Police officers at the crime scene of the murder of Rogelio Butalid, a broadcast commentator, outside his radio station in Tagum City, in the southern Philippines on December 11, 2013. A witness told Human Rights Watch that a Tagum Death Squad member shot Butalid at point-blank range.

The Philippine government has struck a long-overdue blow against the country’s epidemic of unsolved extrajudicial killings by filing murder charges against the tough-talking former mayor of Mindanao’s Tagum City, Rey “Chiong“ Uy. The National Bureau of Investigation has linked Uy – who was Tagum City’s mayor from 2004 to 2011 – and 28 co-conspirators to the murders of at least 80 people by a city government-backed death squad.

The allegations against Uy, announced March 4, won’t come as a surprise to his former constituents. In a May 2014 report, Human Rights Watch exposed the existence of the Tagum death squad as a salaried arm of the municipal government, organized, financed, and directed by Uy, and linked to hundreds of killings. Many of the victims included street children – who Uy dismissed as “weeds” – often killed with extreme brutality. They included 9-year-old Jenny Boy “Kokey” Lagulos, who local residents found dead on a Tagum City side street on April 12, 2011, his body a bloodied heap punctured by 22 stab wounds.

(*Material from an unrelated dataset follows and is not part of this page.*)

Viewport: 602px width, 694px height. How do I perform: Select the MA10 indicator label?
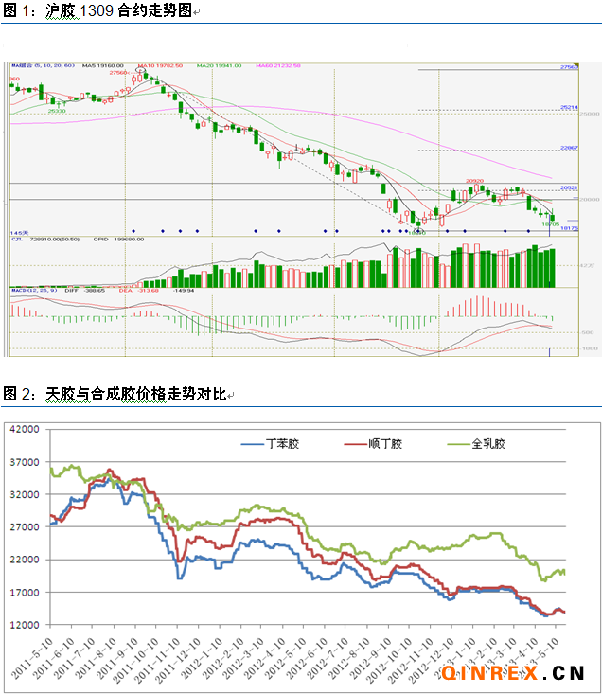[x=158, y=66]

Extrajudicial killings and the activities of shadowy death squads acting as anti-crime vigilantes are nothing new in the Philippines. But the level of government complicity with the Tagum death squad was front-page news, even in a country long-accustomed to street violence. That pressure likely assisted Justice Secretary Leila de Lima’s efforts to bring charges in the case. Uy’s prosecution also marks a welcome shift from President Benigno Aquino III’s previous failure to tackle death squad killings in places like Davao City and Cebu City and his tolerance for local anti-crime campaigns that promote or encourage extrajudicial means to rid city streets of “undesirables.”

But there’s more to be done. A much-vaunted initiative by the administration to address impunity – the creation in 2012 of a so-called superbody to expedite the investigation and prosecution of cases of extrajudicial killings – has remained largely inactive even as new cases are reported by Philippine human rights groups. Local politicians with “private armies” and state security forces have been implicated in killings of journalists, leftist activists, environmentalists, and tribal leaders. With rare exception, no one has been prosecuted for these killings, certainly not the masterminds.

Aquino has a great opportunity to demonstrate that Rey Uy’s prosecution marks the beginning of sustained government action against extrajudicial killings, rather than the exception to the rule.